• _WRITTEN REQUEST 1_:
From the passage on Fannie Mae's credit risk transfer, list every abbreviation that appears with its full form spelled out, pairing each with that full form.
• _WRITTEN REQUEST 2_:
According to the passage on Fannie Mae's credit risk transfer, when did Fannie Mae complete its first CAS offering under the new REMIC structure?
• _WRITTEN REQUEST 3_:
Please write what comes next in the passage on Fannie Mae's credit risk transfer, starting after its final sentence.

## Begin SELECTED EXTRACT

In November 2018, Fannie Mae completed its first CAS offering under a new Real Estate Mortgage Investment Conduit (REMIC) structure. This new structure achieves insurance accounting treatment for CAS, which aligns the timing of the recognition of CAS benefits with credit losses. The structure also is designed to promote the continued growth of the market by expanding the potential investor base for these securities and limiting investor exposure to Fannie Mae counterparty risk, without disrupting the To-Be-Announced (TBA) MBS market. For a description of the CAS REMIC structure, see “Management’s Discussion and Analysis of Financial Condition and Results of Operations—Single-Family Business—Single-Family Credit Risk Transfer Transactions” in the company’s 2018 Form 10-K.
Fannie Mae continued to transfer a portion of the credit risk on multifamily mortgages, and nearly 100% of the company’s new multifamily business volume had lender risk-sharing primarily through the company’s Delegated Underwriting and Servicing (DUS®) model in 2018. To complement the company’s lender loss sharing program through DUS, Fannie Mae also transferred a portion of the mortgage credit risk on multifamily loans in its multifamily guaranty book of business to insurers or reinsurers through multifamily CIRT transactions. In 2018, the company completed its third and fourth multifamily CIRT transactions.

## End SELECTED EXTRACT
## Begin GIVEN RECORDS

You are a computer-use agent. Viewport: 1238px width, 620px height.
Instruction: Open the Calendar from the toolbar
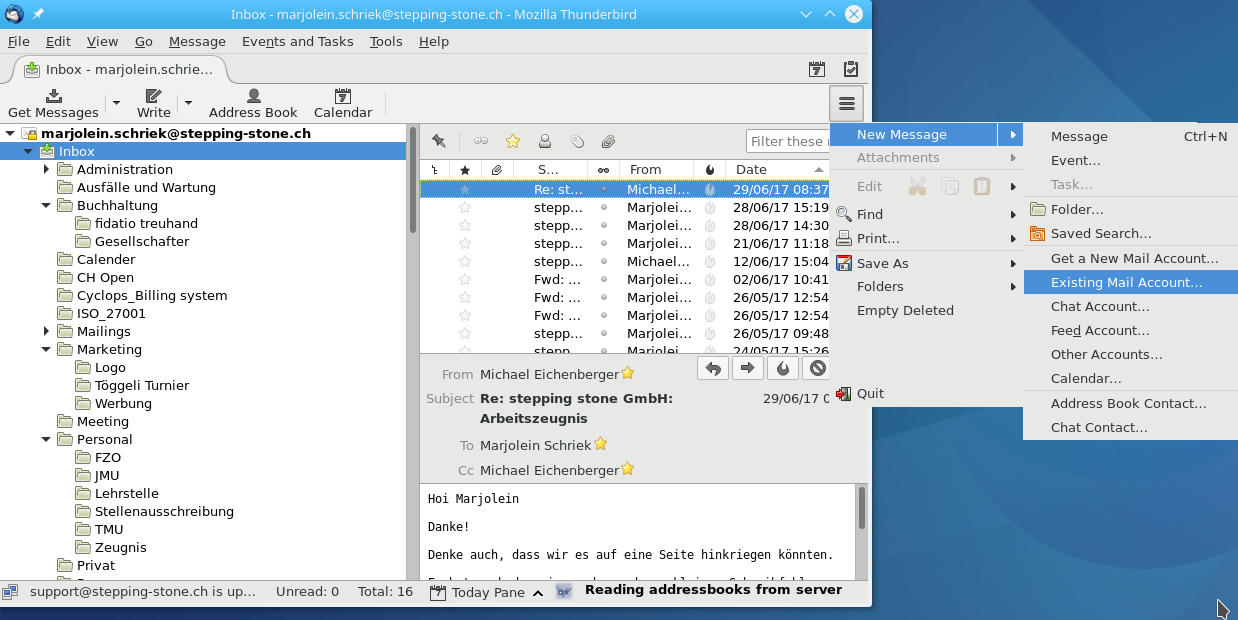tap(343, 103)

## End GIVEN RECORDS
## Begin GIVEN RECORDS

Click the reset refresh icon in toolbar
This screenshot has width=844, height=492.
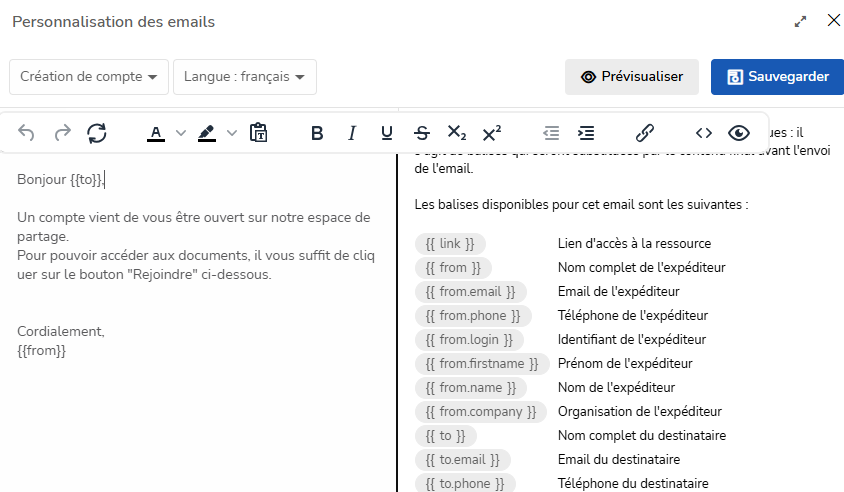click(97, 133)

## End GIVEN RECORDS
## Begin GIVEN RECORDS

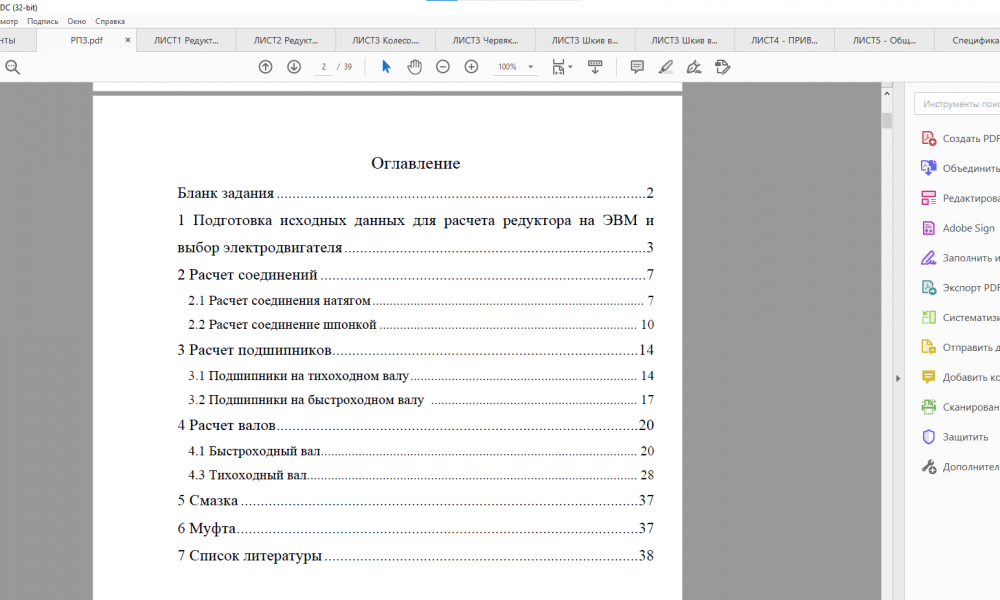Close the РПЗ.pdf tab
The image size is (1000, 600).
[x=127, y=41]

## End GIVEN RECORDS

• _EXERCISE OUTPUT 1_:
REMIC: Real Estate Mortgage Investment Conduit
TBA: To-Be-Announced
DUS: Delegated Underwriting and Servicing

• _EXERCISE OUTPUT 2_:
November 2018.

• _EXERCISE OUTPUT 3_:
COMMON SECURITIZATION PLATFORM AND SINGLE SECURITY INITIATIVE
In pursuit of the strategic goals identified by Fannie Mae’s conservator, for the past several years the company has been working with FHFA, Freddie Mac, and Common Securitization Solutions (CSS) on the development of a common securitization platform that Fannie Mae expects to use to perform certain aspects of the securitization process beginning in 2019. The company has also been working toward developing and implementing a single-family uniform mortgage-backed security (UMBS) for Fannie Mae and Freddie Mac.
The intended purpose of the common securitization platform, which is operated by CSS, is to replace certain elements of Fannie Mae’s and Freddie Mac’s proprietary systems for securitizing mortgages and performing associated back office and administrative functions. In addition, FHFA specified that the design of the common securitization platform should allow for the integration of additional market participants in the future.
The UMBS is intended to maximize liquidity for both Fannie Mae and Freddie Mac mortgage-backed securities in the TBA market. In March 2018, FHFA announced that Fannie Mae and Freddie Mac will start issuing these UMBS in June 2019.
Once UMBS are issued, lender customers, securities dealers, and other investors will be able to swap UMBS issued by either Fannie Mae or Freddie Mac for a new form of structured security issued and guaranteed by Fannie Mae that combines collateral and provides Fannie Mae’s guaranty of principal and interest on the underlying UMBS, even if that UMBS was not issued by Fannie Mae. The company expects that once it begins issuing UMBS, the vast majority of its single-family MBS will be issued as UMBS.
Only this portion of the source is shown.